Edit the rows below by replacing every occurrence of "toolbar" with "tool strip", and leave all other text unchanged.

-- Start of Source records --

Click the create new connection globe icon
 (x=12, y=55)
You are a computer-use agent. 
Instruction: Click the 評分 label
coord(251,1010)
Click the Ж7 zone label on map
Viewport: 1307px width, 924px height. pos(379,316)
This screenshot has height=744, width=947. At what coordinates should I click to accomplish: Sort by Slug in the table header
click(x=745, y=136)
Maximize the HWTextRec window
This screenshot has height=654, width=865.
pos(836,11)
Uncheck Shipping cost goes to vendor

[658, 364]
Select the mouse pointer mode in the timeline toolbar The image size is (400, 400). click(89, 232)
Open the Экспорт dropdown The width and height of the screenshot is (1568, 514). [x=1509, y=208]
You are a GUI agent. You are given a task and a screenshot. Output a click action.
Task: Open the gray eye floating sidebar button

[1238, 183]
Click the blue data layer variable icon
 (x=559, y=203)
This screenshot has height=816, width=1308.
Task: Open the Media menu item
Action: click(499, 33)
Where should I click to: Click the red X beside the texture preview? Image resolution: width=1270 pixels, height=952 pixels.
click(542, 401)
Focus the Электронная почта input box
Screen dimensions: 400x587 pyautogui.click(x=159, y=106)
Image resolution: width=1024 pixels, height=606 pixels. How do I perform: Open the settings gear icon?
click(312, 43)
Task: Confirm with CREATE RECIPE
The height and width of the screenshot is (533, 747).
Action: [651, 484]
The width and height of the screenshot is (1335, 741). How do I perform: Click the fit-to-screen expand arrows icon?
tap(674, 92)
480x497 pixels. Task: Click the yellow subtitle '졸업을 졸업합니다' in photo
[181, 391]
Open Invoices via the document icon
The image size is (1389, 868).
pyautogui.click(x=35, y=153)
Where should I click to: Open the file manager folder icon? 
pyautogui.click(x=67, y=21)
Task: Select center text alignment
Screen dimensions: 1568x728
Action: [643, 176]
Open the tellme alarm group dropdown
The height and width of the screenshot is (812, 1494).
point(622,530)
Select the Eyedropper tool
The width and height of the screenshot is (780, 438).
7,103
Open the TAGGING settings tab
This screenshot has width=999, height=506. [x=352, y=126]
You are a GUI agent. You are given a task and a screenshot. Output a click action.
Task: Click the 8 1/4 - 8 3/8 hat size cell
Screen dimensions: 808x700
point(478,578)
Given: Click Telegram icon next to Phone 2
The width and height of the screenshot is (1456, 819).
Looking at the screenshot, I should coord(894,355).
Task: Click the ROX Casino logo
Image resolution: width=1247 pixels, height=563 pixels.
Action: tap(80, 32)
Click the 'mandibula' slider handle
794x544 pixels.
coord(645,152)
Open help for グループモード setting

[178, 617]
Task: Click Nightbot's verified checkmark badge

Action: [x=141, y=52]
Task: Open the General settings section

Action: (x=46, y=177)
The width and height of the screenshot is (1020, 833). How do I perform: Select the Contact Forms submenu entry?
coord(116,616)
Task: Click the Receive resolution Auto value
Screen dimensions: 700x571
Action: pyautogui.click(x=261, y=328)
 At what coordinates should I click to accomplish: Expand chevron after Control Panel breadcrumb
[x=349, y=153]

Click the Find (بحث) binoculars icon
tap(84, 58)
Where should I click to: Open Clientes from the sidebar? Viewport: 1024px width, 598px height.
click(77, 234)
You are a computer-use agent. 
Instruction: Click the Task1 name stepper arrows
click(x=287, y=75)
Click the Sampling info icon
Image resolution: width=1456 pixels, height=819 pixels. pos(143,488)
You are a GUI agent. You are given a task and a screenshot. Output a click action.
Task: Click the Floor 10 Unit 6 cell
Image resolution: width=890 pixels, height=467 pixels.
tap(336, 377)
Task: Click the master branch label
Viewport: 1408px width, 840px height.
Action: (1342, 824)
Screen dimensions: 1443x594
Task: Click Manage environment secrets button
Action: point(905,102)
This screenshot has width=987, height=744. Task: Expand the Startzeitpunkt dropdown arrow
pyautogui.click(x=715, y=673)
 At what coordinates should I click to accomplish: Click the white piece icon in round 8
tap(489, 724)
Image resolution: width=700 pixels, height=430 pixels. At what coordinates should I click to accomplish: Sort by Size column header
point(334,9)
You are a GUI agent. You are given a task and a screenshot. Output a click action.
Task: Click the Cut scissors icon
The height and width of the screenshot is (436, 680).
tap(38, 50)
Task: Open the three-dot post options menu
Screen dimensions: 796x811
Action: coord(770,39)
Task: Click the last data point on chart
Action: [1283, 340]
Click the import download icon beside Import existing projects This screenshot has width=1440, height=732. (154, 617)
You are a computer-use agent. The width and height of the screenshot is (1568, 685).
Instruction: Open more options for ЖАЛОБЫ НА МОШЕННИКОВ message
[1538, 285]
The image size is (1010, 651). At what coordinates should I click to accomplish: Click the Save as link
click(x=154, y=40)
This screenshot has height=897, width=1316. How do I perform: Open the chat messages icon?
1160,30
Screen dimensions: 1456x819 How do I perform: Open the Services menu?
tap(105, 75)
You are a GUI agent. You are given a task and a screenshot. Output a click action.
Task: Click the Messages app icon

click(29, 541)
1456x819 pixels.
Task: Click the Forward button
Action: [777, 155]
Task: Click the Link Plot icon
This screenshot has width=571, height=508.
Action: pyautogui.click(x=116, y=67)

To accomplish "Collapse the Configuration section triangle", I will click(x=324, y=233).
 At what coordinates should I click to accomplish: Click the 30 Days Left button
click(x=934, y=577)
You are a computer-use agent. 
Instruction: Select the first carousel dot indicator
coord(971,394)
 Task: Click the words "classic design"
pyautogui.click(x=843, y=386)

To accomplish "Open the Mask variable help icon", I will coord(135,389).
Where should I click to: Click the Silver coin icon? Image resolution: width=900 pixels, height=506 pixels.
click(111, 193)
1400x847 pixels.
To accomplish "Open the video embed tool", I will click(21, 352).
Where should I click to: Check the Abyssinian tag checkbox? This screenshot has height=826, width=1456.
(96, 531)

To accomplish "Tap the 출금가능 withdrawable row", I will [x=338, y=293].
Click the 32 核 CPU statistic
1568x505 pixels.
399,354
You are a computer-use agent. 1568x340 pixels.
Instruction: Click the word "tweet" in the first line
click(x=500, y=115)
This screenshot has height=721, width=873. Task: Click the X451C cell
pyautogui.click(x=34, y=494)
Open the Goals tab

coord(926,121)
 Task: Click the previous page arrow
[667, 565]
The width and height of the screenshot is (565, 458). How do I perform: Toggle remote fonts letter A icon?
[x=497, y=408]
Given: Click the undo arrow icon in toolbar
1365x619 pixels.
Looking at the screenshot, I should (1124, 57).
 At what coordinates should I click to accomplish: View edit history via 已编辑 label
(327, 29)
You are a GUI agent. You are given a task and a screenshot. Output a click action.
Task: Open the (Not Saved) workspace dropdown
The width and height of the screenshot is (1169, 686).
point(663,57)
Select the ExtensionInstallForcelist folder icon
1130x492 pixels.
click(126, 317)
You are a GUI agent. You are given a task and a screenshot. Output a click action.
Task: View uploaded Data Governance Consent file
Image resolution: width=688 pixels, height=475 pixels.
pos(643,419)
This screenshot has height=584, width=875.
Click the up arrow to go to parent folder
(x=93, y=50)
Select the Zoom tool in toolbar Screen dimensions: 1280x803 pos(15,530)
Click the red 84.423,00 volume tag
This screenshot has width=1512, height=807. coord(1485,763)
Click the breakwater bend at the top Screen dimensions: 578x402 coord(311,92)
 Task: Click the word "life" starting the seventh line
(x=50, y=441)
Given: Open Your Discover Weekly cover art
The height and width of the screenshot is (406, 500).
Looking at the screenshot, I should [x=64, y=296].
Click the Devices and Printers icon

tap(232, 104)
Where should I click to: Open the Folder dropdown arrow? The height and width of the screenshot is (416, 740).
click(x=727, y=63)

-- End of Source records --

> Result of this task:
Click the create new connection globe icon
 (x=12, y=55)
You are a computer-use agent. 
Instruction: Click the 評分 label
coord(251,1010)
Click the Ж7 zone label on map
Viewport: 1307px width, 924px height. pos(379,316)
This screenshot has height=744, width=947. At what coordinates should I click to accomplish: Sort by Slug in the table header
click(x=745, y=136)
Maximize the HWTextRec window
This screenshot has height=654, width=865.
pos(836,11)
Uncheck Shipping cost goes to vendor

[658, 364]
Select the mouse pointer mode in the timeline tool strip The image size is (400, 400). click(89, 232)
Open the Экспорт dropdown The width and height of the screenshot is (1568, 514). [x=1509, y=208]
You are a GUI agent. You are given a task and a screenshot. Output a click action.
Task: Open the gray eye floating sidebar button

[1238, 183]
Click the blue data layer variable icon
 (x=559, y=203)
This screenshot has height=816, width=1308.
Task: Open the Media menu item
Action: click(499, 33)
Where should I click to: Click the red X beside the texture preview? Image resolution: width=1270 pixels, height=952 pixels.
click(542, 401)
Focus the Электронная почта input box
Screen dimensions: 400x587 pyautogui.click(x=159, y=106)
Image resolution: width=1024 pixels, height=606 pixels. How do I perform: Open the settings gear icon?
click(312, 43)
Task: Confirm with CREATE RECIPE
The height and width of the screenshot is (533, 747).
Action: [651, 484]
The width and height of the screenshot is (1335, 741). How do I perform: Click the fit-to-screen expand arrows icon?
tap(674, 92)
480x497 pixels. Task: Click the yellow subtitle '졸업을 졸업합니다' in photo
[181, 391]
Open Invoices via the document icon
The image size is (1389, 868).
pyautogui.click(x=35, y=153)
Where should I click to: Open the file manager folder icon? 
pyautogui.click(x=67, y=21)
Task: Select center text alignment
Screen dimensions: 1568x728
Action: [643, 176]
Open the tellme alarm group dropdown
The height and width of the screenshot is (812, 1494).
point(622,530)
Select the Eyedropper tool
The width and height of the screenshot is (780, 438).
7,103
Open the TAGGING settings tab
This screenshot has width=999, height=506. [x=352, y=126]
You are a GUI agent. You are given a task and a screenshot. Output a click action.
Task: Click the 8 1/4 - 8 3/8 hat size cell
Screen dimensions: 808x700
point(478,578)
Given: Click Telegram icon next to Phone 2
The width and height of the screenshot is (1456, 819).
Looking at the screenshot, I should coord(894,355).
Task: Click the ROX Casino logo
Image resolution: width=1247 pixels, height=563 pixels.
Action: tap(80, 32)
Click the 'mandibula' slider handle
794x544 pixels.
coord(645,152)
Open help for グループモード setting

[178, 617]
Task: Click Nightbot's verified checkmark badge

Action: [x=141, y=52]
Task: Open the General settings section

Action: (x=46, y=177)
The width and height of the screenshot is (1020, 833). How do I perform: Select the Contact Forms submenu entry?
coord(116,616)
Task: Click the Receive resolution Auto value
Screen dimensions: 700x571
Action: pyautogui.click(x=261, y=328)
 At what coordinates should I click to accomplish: Expand chevron after Control Panel breadcrumb
[x=349, y=153]

Click the Find (بحث) binoculars icon
tap(84, 58)
Where should I click to: Open Clientes from the sidebar? Viewport: 1024px width, 598px height.
click(77, 234)
You are a computer-use agent. 
Instruction: Click the Task1 name stepper arrows
click(x=287, y=75)
Click the Sampling info icon
Image resolution: width=1456 pixels, height=819 pixels. pos(143,488)
You are a GUI agent. You are given a task and a screenshot. Output a click action.
Task: Click the Floor 10 Unit 6 cell
Image resolution: width=890 pixels, height=467 pixels.
tap(336, 377)
Task: Click the master branch label
Viewport: 1408px width, 840px height.
Action: (1342, 824)
Screen dimensions: 1443x594
Task: Click Manage environment secrets button
Action: point(905,102)
This screenshot has width=987, height=744. Task: Expand the Startzeitpunkt dropdown arrow
pyautogui.click(x=715, y=673)
 At what coordinates should I click to accomplish: Click the white piece icon in round 8
tap(489, 724)
Image resolution: width=700 pixels, height=430 pixels. At what coordinates should I click to accomplish: Sort by Size column header
point(334,9)
You are a GUI agent. You are given a task and a screenshot. Output a click action.
Task: Click the Cut scissors icon
The height and width of the screenshot is (436, 680).
tap(38, 50)
Task: Open the three-dot post options menu
Screen dimensions: 796x811
Action: coord(770,39)
Task: Click the last data point on chart
Action: [1283, 340]
Click the import download icon beside Import existing projects This screenshot has width=1440, height=732. (154, 617)
You are a computer-use agent. The width and height of the screenshot is (1568, 685).
Instruction: Open more options for ЖАЛОБЫ НА МОШЕННИКОВ message
[1538, 285]
The image size is (1010, 651). At what coordinates should I click to accomplish: Click the Save as link
click(x=154, y=40)
This screenshot has height=897, width=1316. How do I perform: Open the chat messages icon?
1160,30
Screen dimensions: 1456x819 How do I perform: Open the Services menu?
tap(105, 75)
You are a GUI agent. You are given a task and a screenshot. Output a click action.
Task: Click the Messages app icon

click(29, 541)
1456x819 pixels.
Task: Click the Forward button
Action: [777, 155]
Task: Click the Link Plot icon
This screenshot has width=571, height=508.
Action: pyautogui.click(x=116, y=67)

To accomplish "Collapse the Configuration section triangle", I will click(x=324, y=233).
 At what coordinates should I click to accomplish: Click the 30 Days Left button
click(x=934, y=577)
You are a computer-use agent. 
Instruction: Select the first carousel dot indicator
coord(971,394)
 Task: Click the words "classic design"
pyautogui.click(x=843, y=386)

To accomplish "Open the Mask variable help icon", I will coord(135,389).
Where should I click to: Click the Silver coin icon? Image resolution: width=900 pixels, height=506 pixels.
click(111, 193)
1400x847 pixels.
To accomplish "Open the video embed tool", I will click(21, 352).
Where should I click to: Check the Abyssinian tag checkbox? This screenshot has height=826, width=1456.
(96, 531)

To accomplish "Tap the 출금가능 withdrawable row", I will [x=338, y=293].
Click the 32 核 CPU statistic
1568x505 pixels.
399,354
You are a computer-use agent. 1568x340 pixels.
Instruction: Click the word "tweet" in the first line
click(x=500, y=115)
This screenshot has height=721, width=873. Task: Click the X451C cell
pyautogui.click(x=34, y=494)
Open the Goals tab

coord(926,121)
 Task: Click the previous page arrow
[667, 565]
The width and height of the screenshot is (565, 458). How do I perform: Toggle remote fonts letter A icon?
[x=497, y=408]
Given: Click the undo arrow icon in tool strip
1365x619 pixels.
Looking at the screenshot, I should (1124, 57).
 At what coordinates should I click to accomplish: View edit history via 已编辑 label
(327, 29)
You are a GUI agent. You are given a task and a screenshot. Output a click action.
Task: Open the (Not Saved) workspace dropdown
The width and height of the screenshot is (1169, 686).
point(663,57)
Select the ExtensionInstallForcelist folder icon
1130x492 pixels.
click(126, 317)
You are a GUI agent. You are given a task and a screenshot. Output a click action.
Task: View uploaded Data Governance Consent file
Image resolution: width=688 pixels, height=475 pixels.
pos(643,419)
This screenshot has height=584, width=875.
Click the up arrow to go to parent folder
(x=93, y=50)
Select the Zoom tool in tool strip Screen dimensions: 1280x803 pos(15,530)
Click the red 84.423,00 volume tag
This screenshot has width=1512, height=807. coord(1485,763)
Click the breakwater bend at the top Screen dimensions: 578x402 coord(311,92)
 Task: Click the word "life" starting the seventh line
(x=50, y=441)
Given: Open Your Discover Weekly cover art
The height and width of the screenshot is (406, 500).
Looking at the screenshot, I should [x=64, y=296].
Click the Devices and Printers icon

tap(232, 104)
Where should I click to: Open the Folder dropdown arrow? The height and width of the screenshot is (416, 740).
click(x=727, y=63)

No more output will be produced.